Who wants anything to do with this weedy-looking plant with the scruffy leaves and bright red stalks?
Well, I do. Rhubarb, officially known as Rheum rhabarbarum. It’s one of the first plants to show growth in the spring, making it popular as a tonic — and one of the first sources of the season for fruit crumbles, crisps and pie. (Although it’s technically a vegetable.) That’s why rhubarb’s other name is “pieplant.” It was first brought into the United States in the 1820s, and popular with the pioneers, especially in the Midwest and on the East Coast.
It’s easily grown — provided you dig a bushel-basket-sized hole, add plenty of manure or compost, and plant the roots (don’t mess with seeds) just below the surface. Once established, it handles drought and neglect with equal indifference — in fact, many former homesteads still have rhubarb clumps and lilac plants growing to mark the spot.

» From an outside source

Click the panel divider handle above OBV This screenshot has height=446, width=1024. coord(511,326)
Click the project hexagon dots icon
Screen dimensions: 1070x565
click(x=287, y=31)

Cut off the stalks (which range from pale green to bright red), but leave a little extra, so the plant can renew itself. (Discard the leaves, which are cathartic, and can cause stomach troubles.)

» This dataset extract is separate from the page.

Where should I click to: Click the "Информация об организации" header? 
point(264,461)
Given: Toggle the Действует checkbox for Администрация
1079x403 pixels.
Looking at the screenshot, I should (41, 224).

Wash and chop them roughly, and you’ve got the makings for:
3 tablespoons balsamic vinegar 2/3 cup sugar 3/4 teaspoon grated peeled fresh ginger root 2 fresh rhubarb stalks, leaves discarded, ends trimmed, and stalks cut crosswise into 1/4-inch-thick slices, or 2 cups frozen sliced rhubarb, thawed and drained
Mix together. Makes about 2 cups; serve alongside chicken, pork chops or other proteins.
Rhubarb is also tasty, combined with strawberries — the colors and flavors both complement each other
1 1/4 c Sugar 1/8 ts Salt 1/3 c Flour 2 c Fresh strawberries 2 c Fresh rhubarb, cut in 1" pieces 2 T Butter or margarine 1 T Sugar 1 Pastry for 2-crust pie
Combine 1 1/4 cup sugar, salt, and flour. Arrange half the strawberries and rhubarb in a pastry-lined pie pan. Sprinkle with half the sugar mixture. Repeat with remaining fruit and sugar mixture. Dot with butter. Install top crust and flute edges to make high-standing rim. Brush top of pie with cold water and sprinkle on 1 tablespoon sugar. Cut steam vents in top crust. Bake in hot oven (425 F) 40 to 50 minutes or until rhubarb is tender and crust is browned.
Rhubarb’s crisp, clean, slightly acid flavor….it’s a wake-up call for your taste buds.